Sharp was born in North Baltimore, Ohio, the son of an itinerant Protestant minister. He received a Bachelor of Arts in Social Sciences in 1949 from Ohio State University, where he also received his Master of Arts in Sociology in 1951. In 1953–54, Sharp was jailed for nine months after protesting the conscription of soldiers for the Korean War. He discussed his decision to go to prison for his beliefs in letters to Albert Einstein, who wrote a foreword to his first book on Gandhi. He worked as factory laborer, guide to a blind social worker, and secretary to A. J. Muste, America's leading pacifist. Between 1955 and 1958, he was Assistant Editor of Peace News (London), the weekly pacifist newspaper from where he helped organize the 1958 Aldermaston March. The next two years he studied and researched in Oslo with Professor Arne Næss, who together with Johan Galtung drew extensively from Mohandas Gandhi's writings in developing the Satyagraha Norms. In 1968, he received a Doctor of Philosophy in political theory from Oxford University. Funding for Sharp's research at this time came from the DARPA project of the US Department of Defense.

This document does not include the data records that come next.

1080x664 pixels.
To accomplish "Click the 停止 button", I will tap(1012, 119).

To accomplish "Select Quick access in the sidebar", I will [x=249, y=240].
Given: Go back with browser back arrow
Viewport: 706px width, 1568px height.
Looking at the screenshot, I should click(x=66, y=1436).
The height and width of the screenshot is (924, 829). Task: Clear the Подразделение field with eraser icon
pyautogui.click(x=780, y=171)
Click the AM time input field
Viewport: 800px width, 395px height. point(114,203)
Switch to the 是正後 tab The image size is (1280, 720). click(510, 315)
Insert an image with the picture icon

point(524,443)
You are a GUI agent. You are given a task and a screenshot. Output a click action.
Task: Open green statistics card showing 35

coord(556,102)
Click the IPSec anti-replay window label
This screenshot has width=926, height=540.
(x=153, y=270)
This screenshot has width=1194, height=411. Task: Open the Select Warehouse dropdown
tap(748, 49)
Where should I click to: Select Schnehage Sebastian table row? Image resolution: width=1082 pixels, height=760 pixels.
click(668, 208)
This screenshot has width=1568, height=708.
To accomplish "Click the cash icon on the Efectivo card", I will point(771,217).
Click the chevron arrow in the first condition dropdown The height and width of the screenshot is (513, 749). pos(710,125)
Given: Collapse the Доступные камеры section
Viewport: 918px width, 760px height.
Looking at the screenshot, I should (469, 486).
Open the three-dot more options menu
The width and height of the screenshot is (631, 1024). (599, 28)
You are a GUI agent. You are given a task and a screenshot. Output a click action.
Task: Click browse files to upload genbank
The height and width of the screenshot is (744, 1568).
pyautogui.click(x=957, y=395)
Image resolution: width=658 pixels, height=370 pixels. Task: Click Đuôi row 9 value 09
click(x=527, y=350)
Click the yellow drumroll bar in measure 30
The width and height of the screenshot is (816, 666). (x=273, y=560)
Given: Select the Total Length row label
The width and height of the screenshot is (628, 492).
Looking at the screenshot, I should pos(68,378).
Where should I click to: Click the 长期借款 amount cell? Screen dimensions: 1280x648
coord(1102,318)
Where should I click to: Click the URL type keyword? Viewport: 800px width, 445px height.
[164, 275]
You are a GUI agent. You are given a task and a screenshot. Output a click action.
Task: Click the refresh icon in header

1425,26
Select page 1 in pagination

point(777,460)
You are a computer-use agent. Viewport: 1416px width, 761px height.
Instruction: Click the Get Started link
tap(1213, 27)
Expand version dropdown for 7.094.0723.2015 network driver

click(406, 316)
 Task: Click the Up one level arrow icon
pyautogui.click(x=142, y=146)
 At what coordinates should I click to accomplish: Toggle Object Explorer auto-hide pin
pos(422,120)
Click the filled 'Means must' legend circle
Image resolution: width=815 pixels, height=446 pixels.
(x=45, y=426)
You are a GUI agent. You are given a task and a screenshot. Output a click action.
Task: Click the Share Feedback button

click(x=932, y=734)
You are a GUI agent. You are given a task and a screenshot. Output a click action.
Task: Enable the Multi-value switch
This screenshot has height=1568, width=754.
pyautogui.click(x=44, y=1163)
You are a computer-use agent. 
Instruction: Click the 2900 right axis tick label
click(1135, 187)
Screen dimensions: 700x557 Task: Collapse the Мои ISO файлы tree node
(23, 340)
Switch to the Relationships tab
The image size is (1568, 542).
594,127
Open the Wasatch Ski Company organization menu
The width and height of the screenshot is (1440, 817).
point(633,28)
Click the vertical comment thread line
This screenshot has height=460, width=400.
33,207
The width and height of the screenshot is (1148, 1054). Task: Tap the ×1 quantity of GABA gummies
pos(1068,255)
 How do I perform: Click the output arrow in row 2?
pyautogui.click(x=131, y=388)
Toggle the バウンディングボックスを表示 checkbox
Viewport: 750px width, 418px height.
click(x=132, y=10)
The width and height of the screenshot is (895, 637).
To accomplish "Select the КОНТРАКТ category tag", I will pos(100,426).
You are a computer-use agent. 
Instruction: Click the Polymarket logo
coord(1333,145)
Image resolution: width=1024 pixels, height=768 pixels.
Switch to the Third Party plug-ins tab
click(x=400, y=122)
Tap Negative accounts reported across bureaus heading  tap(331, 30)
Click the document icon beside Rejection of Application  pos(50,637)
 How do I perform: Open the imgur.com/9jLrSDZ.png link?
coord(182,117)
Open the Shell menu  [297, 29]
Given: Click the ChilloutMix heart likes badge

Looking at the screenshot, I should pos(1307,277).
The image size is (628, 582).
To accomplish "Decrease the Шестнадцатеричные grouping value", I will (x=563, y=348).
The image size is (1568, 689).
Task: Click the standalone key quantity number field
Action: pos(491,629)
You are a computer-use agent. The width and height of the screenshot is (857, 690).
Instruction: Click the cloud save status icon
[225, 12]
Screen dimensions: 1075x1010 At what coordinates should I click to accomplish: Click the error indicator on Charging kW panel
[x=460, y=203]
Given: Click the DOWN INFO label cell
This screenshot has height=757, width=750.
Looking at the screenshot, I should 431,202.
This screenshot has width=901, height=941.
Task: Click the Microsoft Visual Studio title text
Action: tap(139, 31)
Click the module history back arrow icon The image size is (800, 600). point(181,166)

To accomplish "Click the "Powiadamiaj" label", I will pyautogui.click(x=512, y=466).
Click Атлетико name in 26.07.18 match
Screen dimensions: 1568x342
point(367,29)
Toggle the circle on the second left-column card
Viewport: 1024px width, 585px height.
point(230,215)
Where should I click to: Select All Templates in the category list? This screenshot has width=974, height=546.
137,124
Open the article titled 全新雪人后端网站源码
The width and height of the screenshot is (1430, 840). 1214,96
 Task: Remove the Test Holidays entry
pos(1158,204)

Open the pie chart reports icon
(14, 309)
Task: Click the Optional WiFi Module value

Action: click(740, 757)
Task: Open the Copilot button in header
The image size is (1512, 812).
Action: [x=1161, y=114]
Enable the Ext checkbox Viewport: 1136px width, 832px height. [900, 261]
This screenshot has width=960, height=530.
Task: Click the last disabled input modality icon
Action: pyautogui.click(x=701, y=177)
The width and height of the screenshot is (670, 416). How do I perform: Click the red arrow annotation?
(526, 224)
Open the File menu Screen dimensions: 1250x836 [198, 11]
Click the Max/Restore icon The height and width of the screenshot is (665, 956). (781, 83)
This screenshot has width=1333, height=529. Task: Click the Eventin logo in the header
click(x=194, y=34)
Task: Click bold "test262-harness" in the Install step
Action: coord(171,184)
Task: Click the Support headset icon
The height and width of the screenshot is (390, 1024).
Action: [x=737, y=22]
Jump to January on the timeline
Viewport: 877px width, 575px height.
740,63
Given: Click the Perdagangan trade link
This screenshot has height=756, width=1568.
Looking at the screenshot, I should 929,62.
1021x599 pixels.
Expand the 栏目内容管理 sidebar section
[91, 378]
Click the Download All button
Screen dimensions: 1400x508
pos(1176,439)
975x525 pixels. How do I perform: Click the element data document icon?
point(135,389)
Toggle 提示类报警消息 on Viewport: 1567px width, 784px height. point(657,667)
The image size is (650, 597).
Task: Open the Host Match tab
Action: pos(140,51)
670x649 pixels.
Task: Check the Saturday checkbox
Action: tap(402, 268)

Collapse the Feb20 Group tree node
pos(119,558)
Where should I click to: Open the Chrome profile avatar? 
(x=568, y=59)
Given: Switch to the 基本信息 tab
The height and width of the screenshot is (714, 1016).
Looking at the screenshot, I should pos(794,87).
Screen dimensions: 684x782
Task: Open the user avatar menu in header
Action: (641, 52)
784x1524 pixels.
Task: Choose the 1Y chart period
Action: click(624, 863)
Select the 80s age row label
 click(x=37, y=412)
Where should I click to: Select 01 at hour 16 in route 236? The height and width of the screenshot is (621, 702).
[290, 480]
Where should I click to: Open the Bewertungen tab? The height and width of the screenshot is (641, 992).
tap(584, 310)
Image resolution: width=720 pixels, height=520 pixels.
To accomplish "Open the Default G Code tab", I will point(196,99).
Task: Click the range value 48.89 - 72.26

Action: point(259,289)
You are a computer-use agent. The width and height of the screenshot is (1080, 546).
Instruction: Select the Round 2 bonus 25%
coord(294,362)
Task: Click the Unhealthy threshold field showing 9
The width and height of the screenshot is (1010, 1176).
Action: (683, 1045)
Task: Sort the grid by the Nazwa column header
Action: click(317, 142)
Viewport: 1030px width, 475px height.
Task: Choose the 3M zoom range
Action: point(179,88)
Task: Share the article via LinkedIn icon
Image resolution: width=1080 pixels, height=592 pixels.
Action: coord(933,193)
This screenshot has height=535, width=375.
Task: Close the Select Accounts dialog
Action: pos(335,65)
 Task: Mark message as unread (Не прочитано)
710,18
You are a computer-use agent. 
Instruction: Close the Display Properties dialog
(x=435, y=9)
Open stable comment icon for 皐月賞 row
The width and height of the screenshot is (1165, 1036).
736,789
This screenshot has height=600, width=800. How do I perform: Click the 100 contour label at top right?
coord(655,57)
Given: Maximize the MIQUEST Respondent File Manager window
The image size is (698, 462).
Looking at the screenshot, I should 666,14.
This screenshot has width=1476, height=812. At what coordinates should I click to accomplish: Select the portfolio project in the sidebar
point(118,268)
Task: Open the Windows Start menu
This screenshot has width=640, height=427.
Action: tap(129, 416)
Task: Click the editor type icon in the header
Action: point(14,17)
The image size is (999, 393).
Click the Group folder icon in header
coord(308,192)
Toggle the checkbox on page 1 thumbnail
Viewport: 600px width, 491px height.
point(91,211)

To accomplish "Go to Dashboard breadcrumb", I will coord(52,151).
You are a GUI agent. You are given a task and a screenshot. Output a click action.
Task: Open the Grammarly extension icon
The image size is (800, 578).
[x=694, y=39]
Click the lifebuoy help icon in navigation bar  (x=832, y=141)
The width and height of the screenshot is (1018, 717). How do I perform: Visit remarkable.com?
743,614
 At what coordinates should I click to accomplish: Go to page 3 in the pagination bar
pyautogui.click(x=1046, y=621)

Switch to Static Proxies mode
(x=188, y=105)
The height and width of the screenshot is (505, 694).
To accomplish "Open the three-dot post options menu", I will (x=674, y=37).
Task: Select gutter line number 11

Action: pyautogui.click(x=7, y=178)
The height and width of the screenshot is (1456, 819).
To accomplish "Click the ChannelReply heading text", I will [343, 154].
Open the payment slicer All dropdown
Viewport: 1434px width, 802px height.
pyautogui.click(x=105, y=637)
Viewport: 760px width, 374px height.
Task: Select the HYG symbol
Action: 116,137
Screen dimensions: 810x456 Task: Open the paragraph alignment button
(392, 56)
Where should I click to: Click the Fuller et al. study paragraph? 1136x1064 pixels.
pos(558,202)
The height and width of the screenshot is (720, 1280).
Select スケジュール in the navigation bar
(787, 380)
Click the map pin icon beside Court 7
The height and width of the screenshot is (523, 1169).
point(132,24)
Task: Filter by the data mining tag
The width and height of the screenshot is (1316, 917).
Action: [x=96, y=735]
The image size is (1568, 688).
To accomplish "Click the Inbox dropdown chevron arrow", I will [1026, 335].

Sharp was appointed a professor of political science at the University of Massachusetts Dartmouth in 1972. He held research appointments at Harvard University's Center for International Affairs from 1965. In 1983 he founded Harvard's Program on Nonviolent Sanctions in Conflict and Defense (PNS), which "continued in the spirit of its founder" and in 1995 was merged with another Harvard organization. In 1983 Sharp also founded the Albert Einstein Institution, a non-profit organization devoted to studies and promotion of the use of nonviolent action in conflicts worldwide. The Albert Einstein Institution has received funding from the Ford Foundation, the International Republican Institute and the National Endowment for Democracy, while some former directors have come from the RAND Corporation and the Ford Foundation. In 2004, the Albert Einstein Institution lost much of its funding (with income dropping from more than $1m a year to as little as $160,000), and from then on was run out of Sharp's home in East Boston, near Logan Airport.
Sharp died on January 28, 2018 at home in Boston, having just turned 90.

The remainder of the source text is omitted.